Without including any pictures, write out all the entries exactly.

==== Dataset excerpts

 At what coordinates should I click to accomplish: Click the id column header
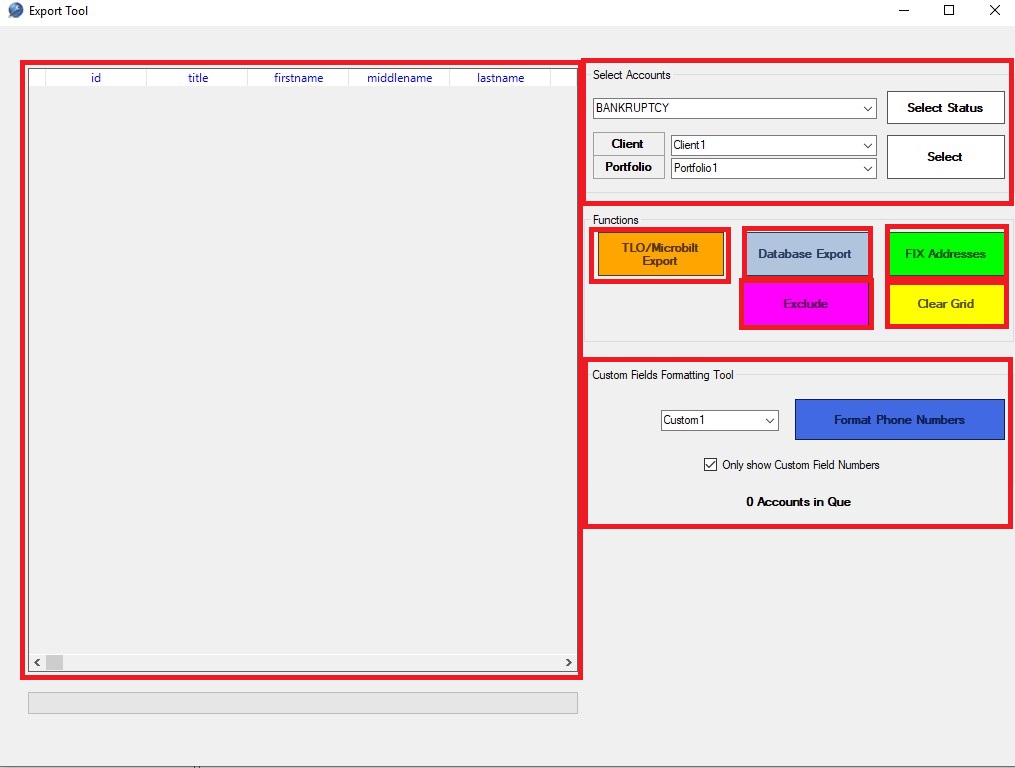96,77
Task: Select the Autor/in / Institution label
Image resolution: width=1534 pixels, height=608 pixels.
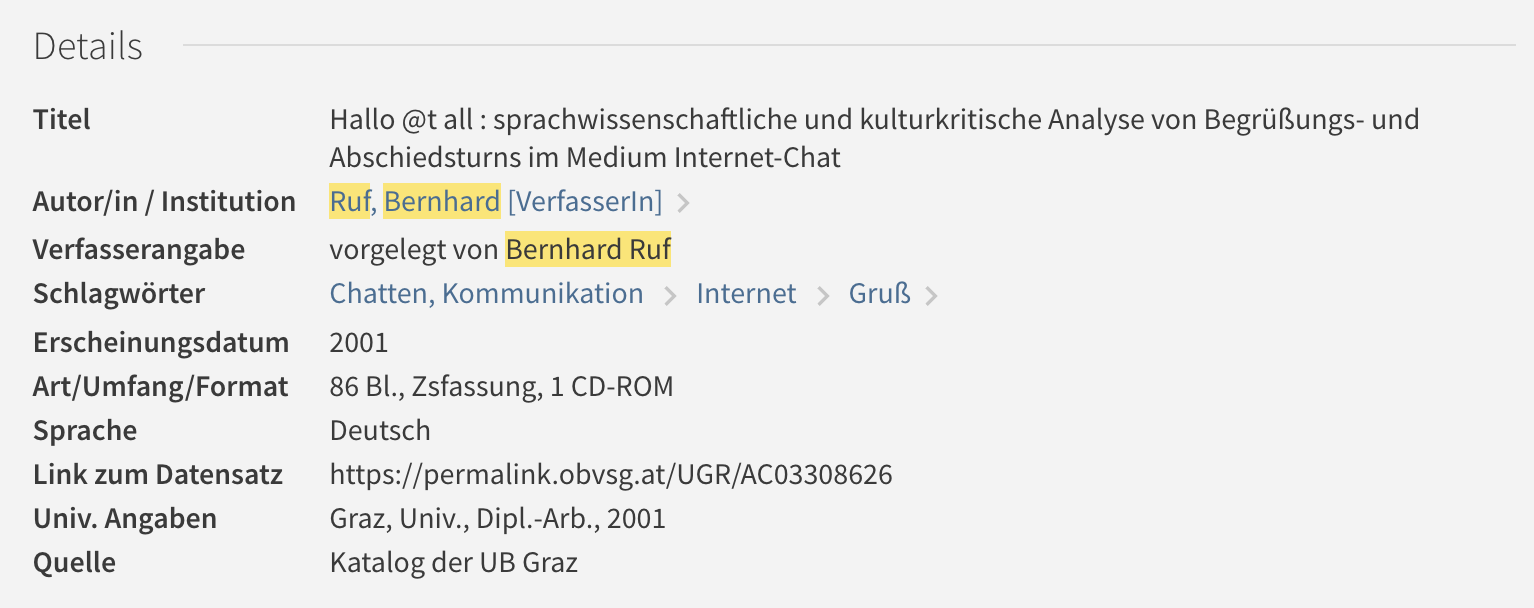Action: point(164,202)
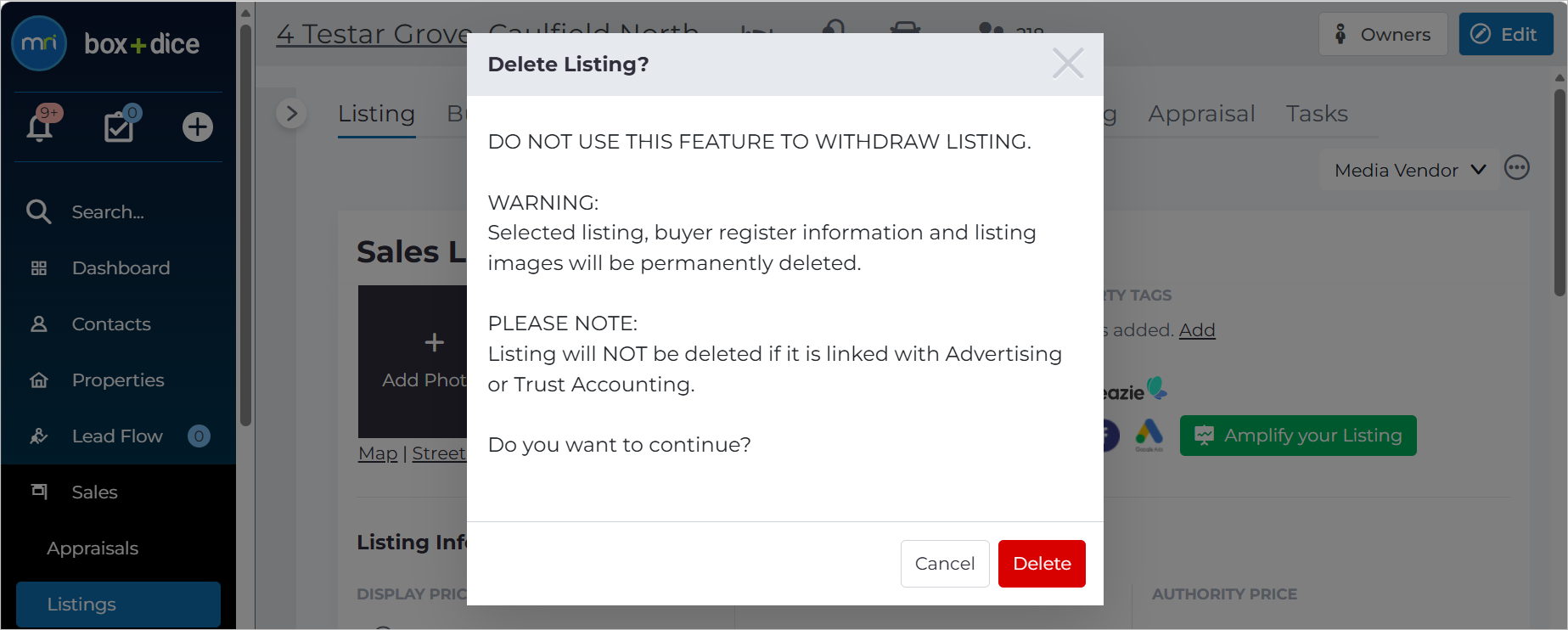Click the Amplify your Listing button

[1298, 436]
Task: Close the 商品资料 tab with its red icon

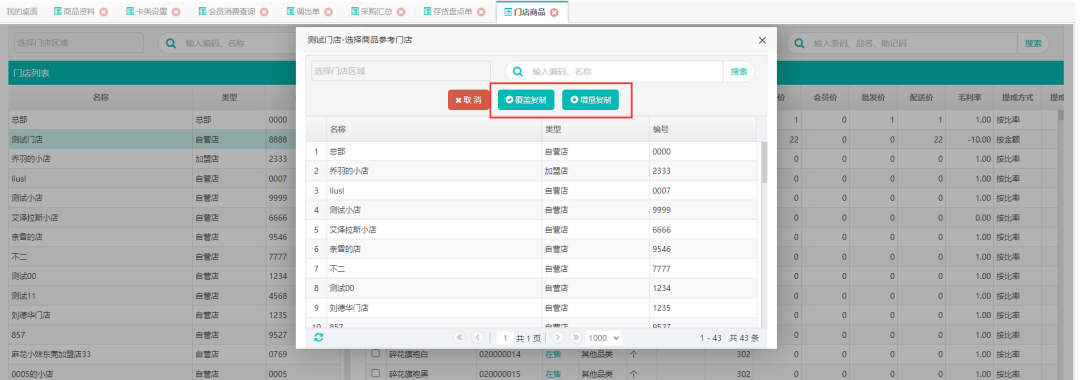Action: (103, 12)
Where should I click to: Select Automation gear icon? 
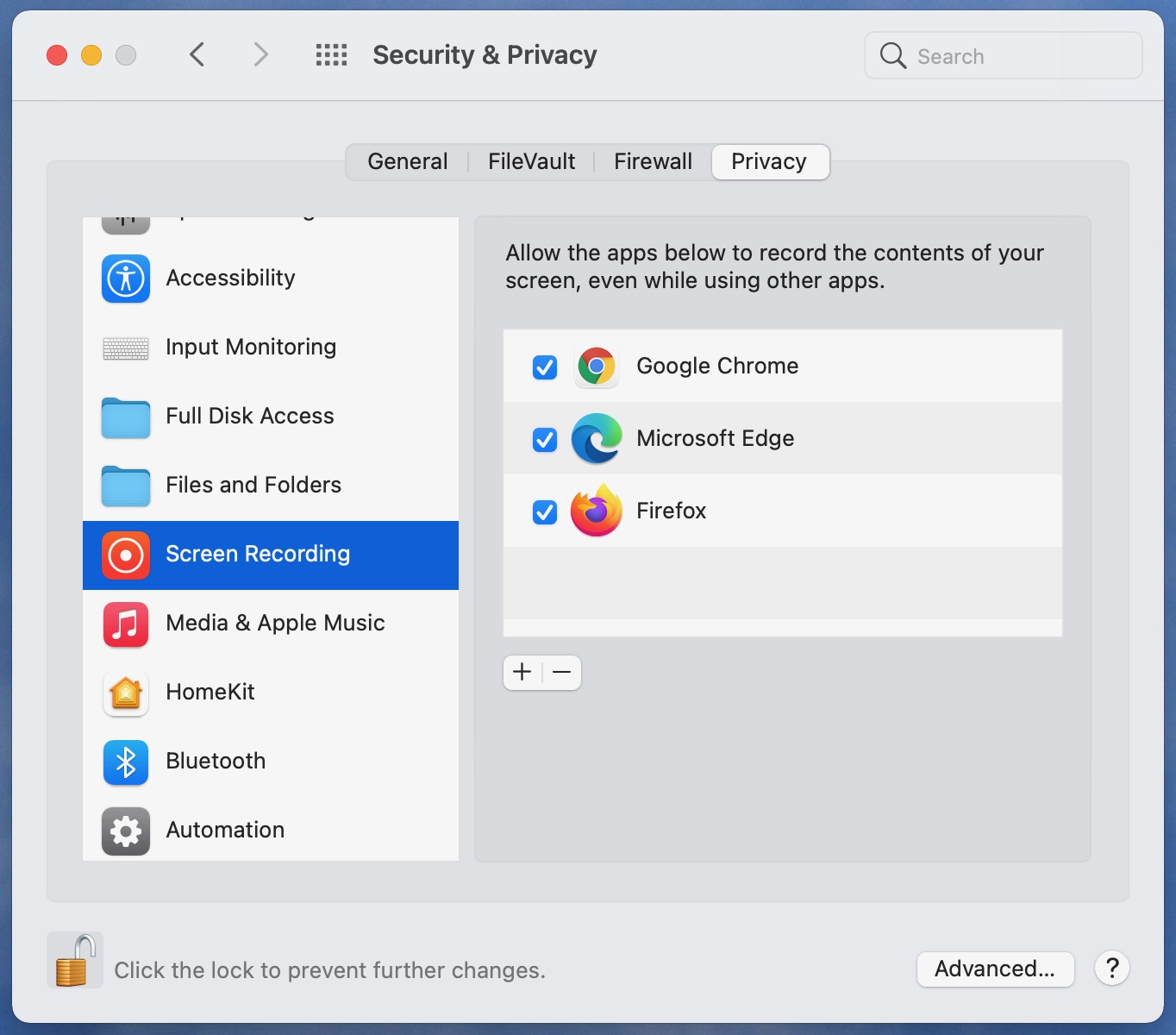[x=126, y=831]
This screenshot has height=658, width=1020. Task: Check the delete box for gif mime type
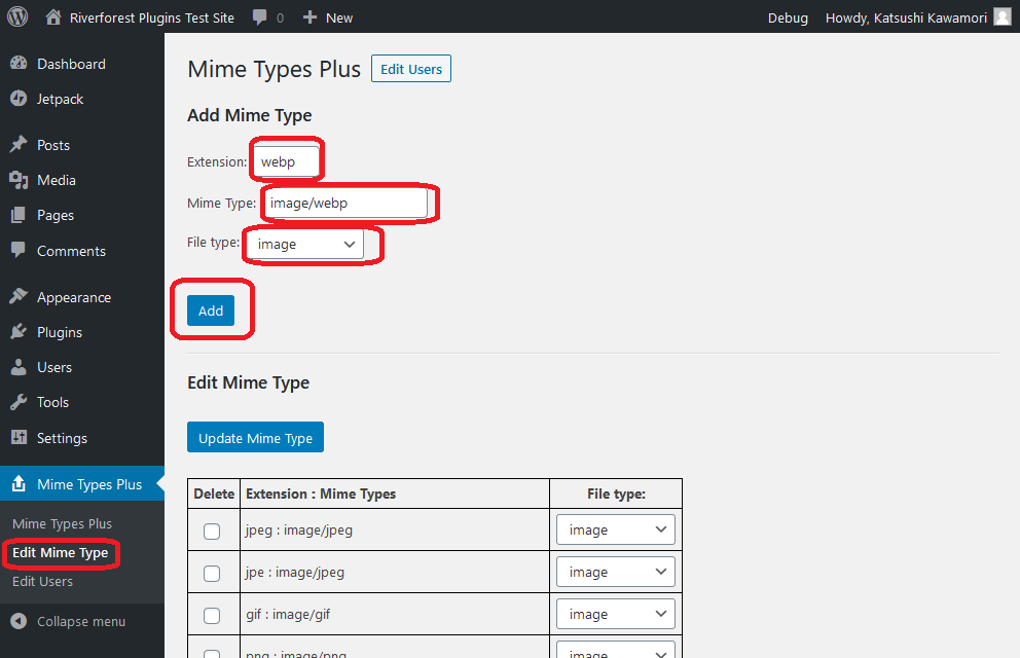click(x=212, y=613)
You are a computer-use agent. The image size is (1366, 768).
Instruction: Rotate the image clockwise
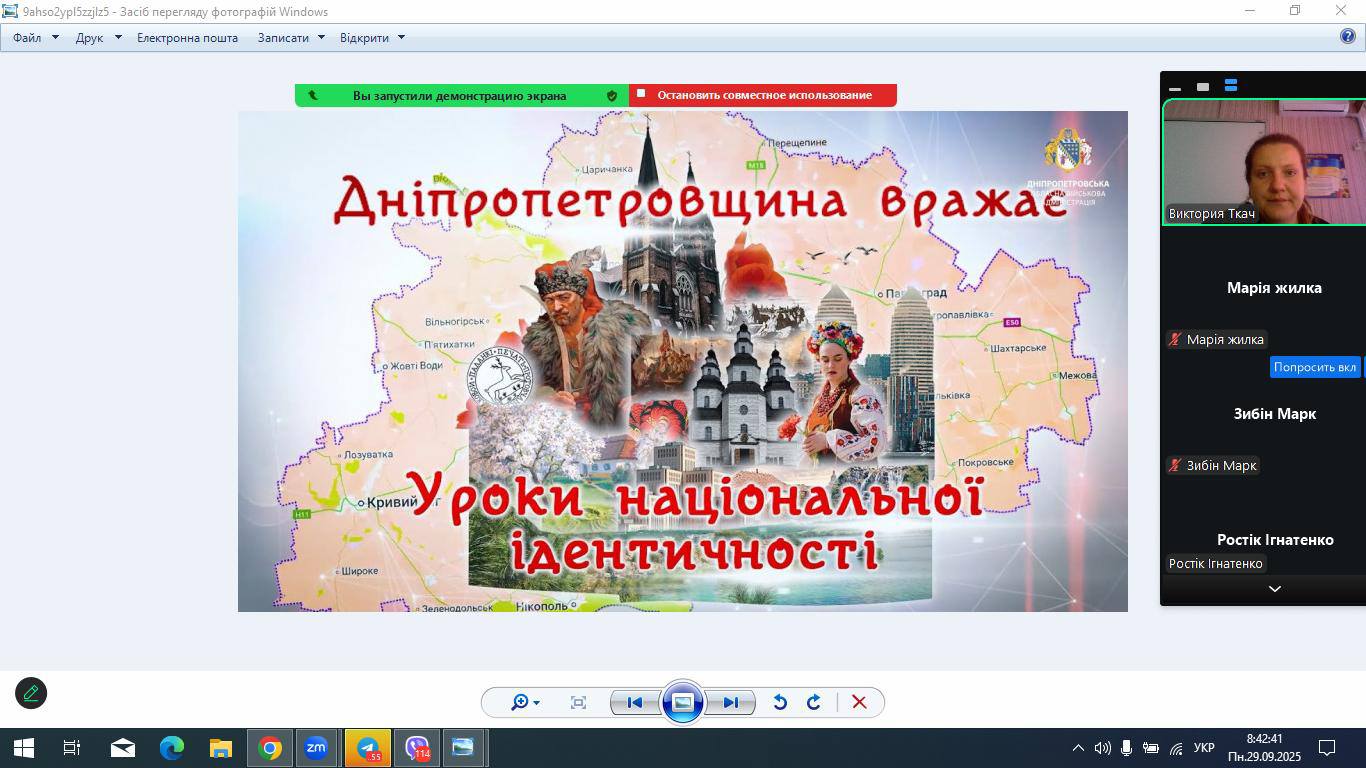point(814,702)
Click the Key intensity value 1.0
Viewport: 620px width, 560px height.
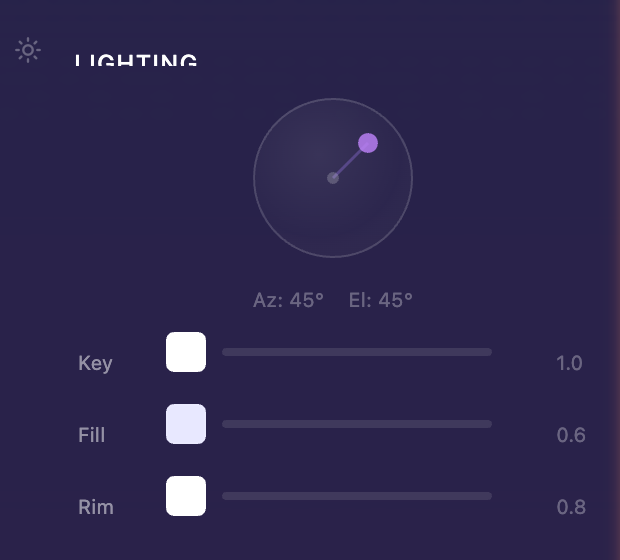[x=569, y=363]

========

▶ Task response
 At what coordinates should I click to accomplish: Click the id column header
96,77
Task: Select the Autor/in / Institution label
Image resolution: width=1534 pixels, height=608 pixels.
Action: point(164,202)
Click the Amplify your Listing button

[1298, 436]
Task: Close the 商品资料 tab with its red icon

Action: (103, 12)
Where should I click to: Select Automation gear icon? 
[x=126, y=831]
This screenshot has height=658, width=1020. Task: Check the delete box for gif mime type
click(x=212, y=613)
You are a computer-use agent. The image size is (1366, 768).
Instruction: Rotate the image clockwise
point(814,702)
Click the Key intensity value 1.0
Viewport: 620px width, 560px height.
[x=569, y=363]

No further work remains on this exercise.